So ist diesbezüglich auf die Bestimmungen des § 23 Abs.1 Arbeitsinspektionsgesetz (ArbIG) zu verweisen, wonach die Bestellung von verantwortlichen Beauftragten gemäß § 9 Abs.2, 3 des Verwaltungsstrafgesetzes 1991 - VStG, BGBl.Nr. 52, in der jeweils geltenden Fassung für die Einhaltung von Arbeitnehmerschutzvorschriften und für die Einhaltung dieses Bundesgesetzes erst rechtswirksam wird, nachdem beim zuständigen Arbeitsinspektorat eine schriftliche Mitteilung über die Bestellung samt einem Nachweis der Zustimmung des/der Bestellten eingelangt ist.
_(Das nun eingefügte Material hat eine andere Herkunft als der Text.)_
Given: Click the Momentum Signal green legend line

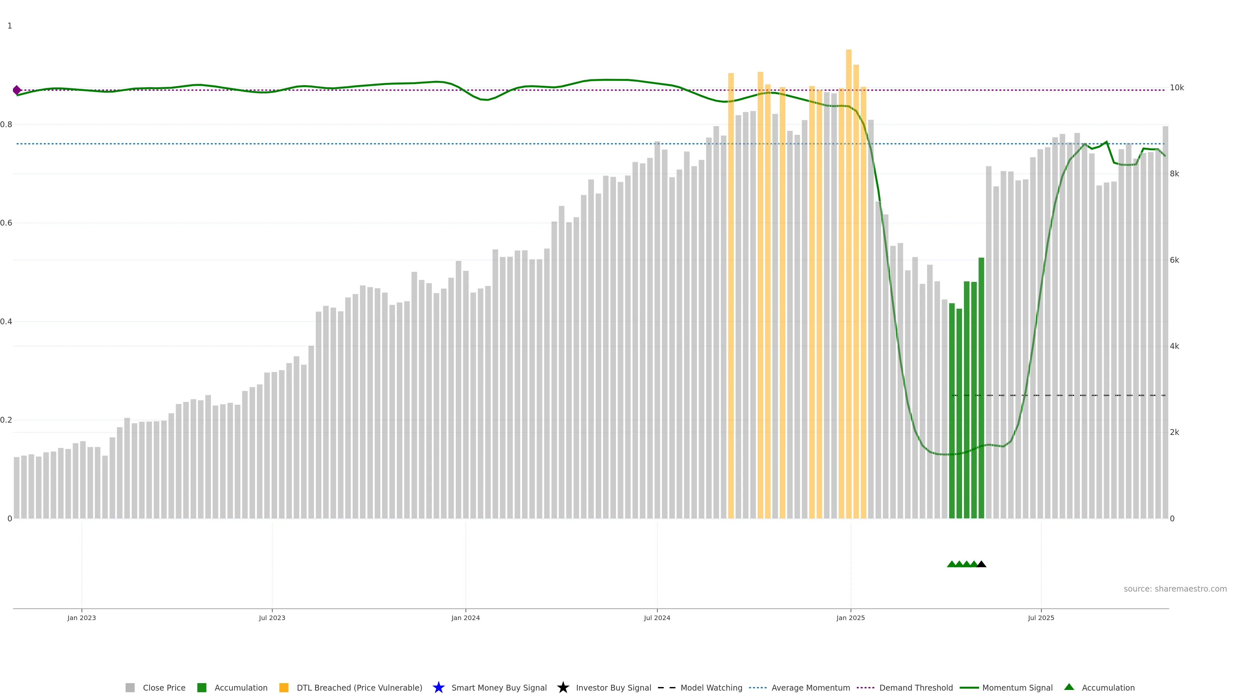Looking at the screenshot, I should point(969,687).
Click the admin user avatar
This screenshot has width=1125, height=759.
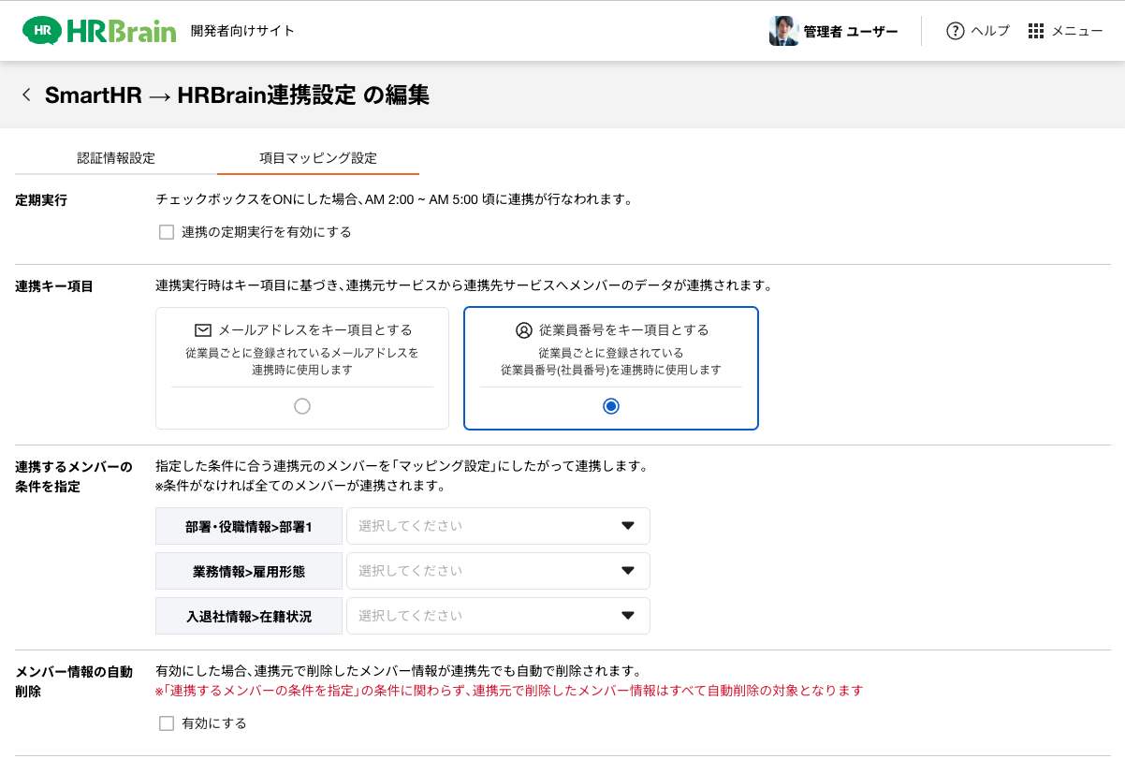[x=783, y=31]
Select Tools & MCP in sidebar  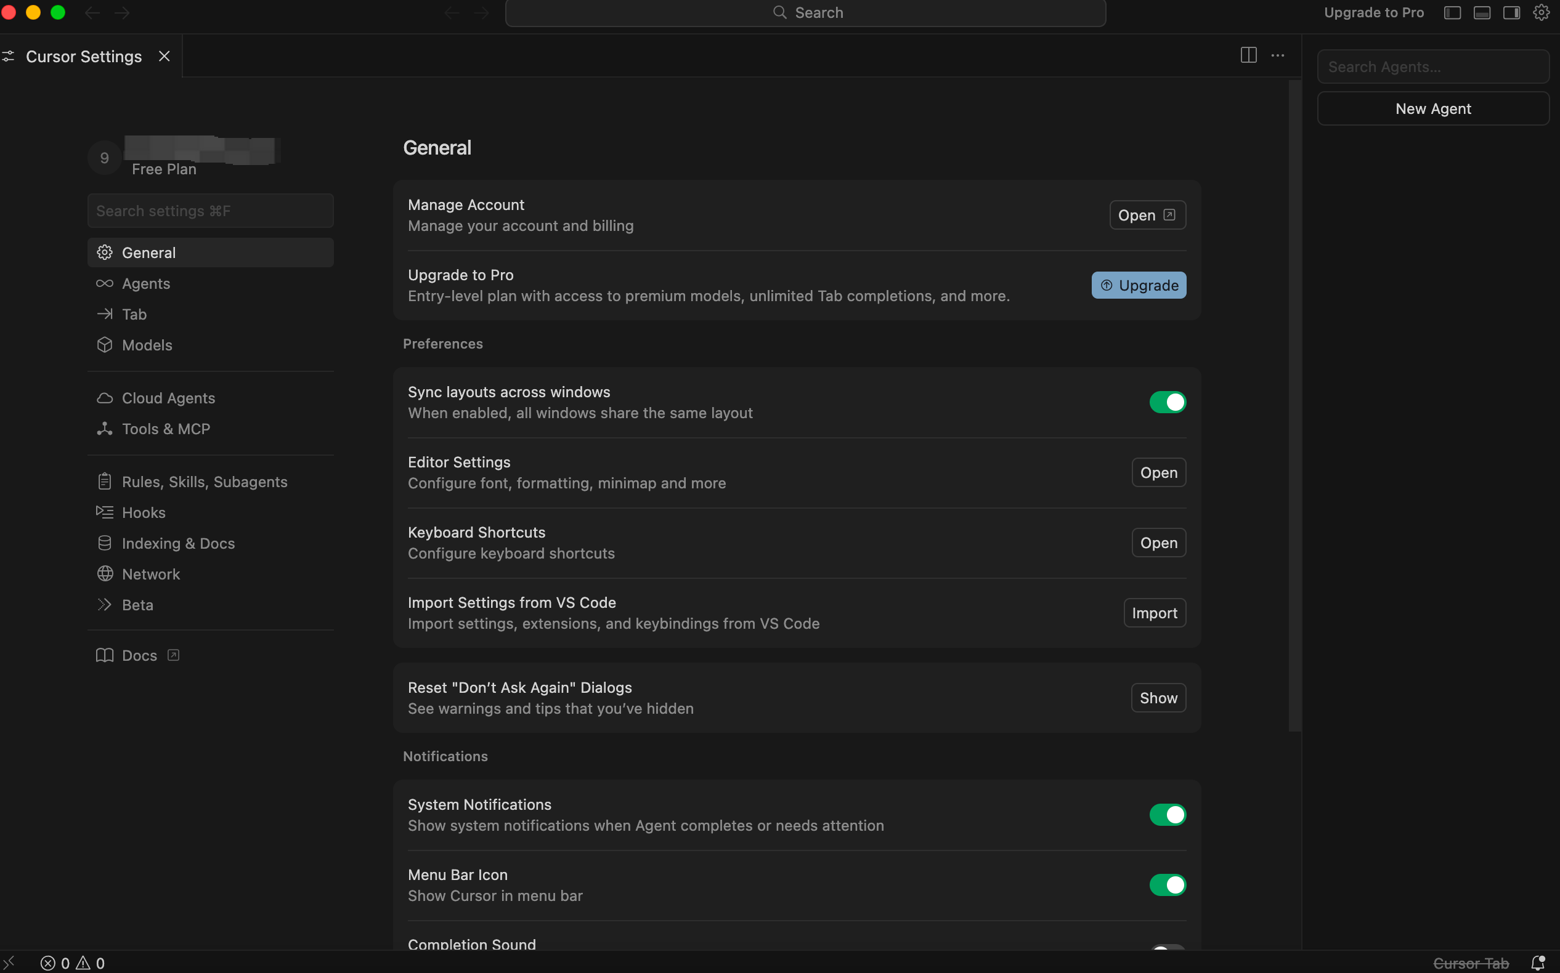[165, 429]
Demnach kann sich ein zur Vertretung nach außen berufenes und sohin verwaltungsstrafrechtlich verantwortliches Organ einer juristischen Person erst dann seiner verwaltungsstrafrechtlichen Verantwortung als entledigt erachten, wenn er Kenntnis über das nachweisliche Einlangen der schriftlichen Mitteilung über die Bestellung beim zuständigen Arbeitsinspektorat erlangt hat. Der Beschuldigte vermochte aber weder im Verfahren vor der belangten Behörde noch in seiner gegenüber dem Unabhängigen Verwaltungssenat erstatteten Gegenäußerung den Nachweis zu erbringen, dass die mit 27.1.1998 datierte Mitteilung über die Bestellung des Herrn M. R. zum verantwortlichen Beauftragten vor dem Tatzeitpunkt beim Arbeitsinspektorat für Bauarbeiten eingelangt ist.

Die Delegation verwaltungsstrafrechtlicher Verantwortlichkeit auf dem Gebiet des Arbeitnehmerschutzes stellt im Hinblick auf den Rechtsgüterrang der geschützten Interessen (Leben und Gesundheit von Arbeitnehmern) wie weiters in Anbetracht der strengen Sanktionen gegen Verstöße auf diesem Gebiet einen Rechtsakt von erheblicher Bedeutung dar. Entgegen der Ansicht der belangten Behörde wäre es aus diesem Grunde dem Beschuldigten mit gutem Grund oblegen gewesen, sich vom Einlangen der Mitteilung der Bestellung eines verantwortlichen Beauftragten beim zuständigen Arbeitsinspektorat zu überzeugen und sich den diesbezüglichen Nachweis hiefür zu verschaffen.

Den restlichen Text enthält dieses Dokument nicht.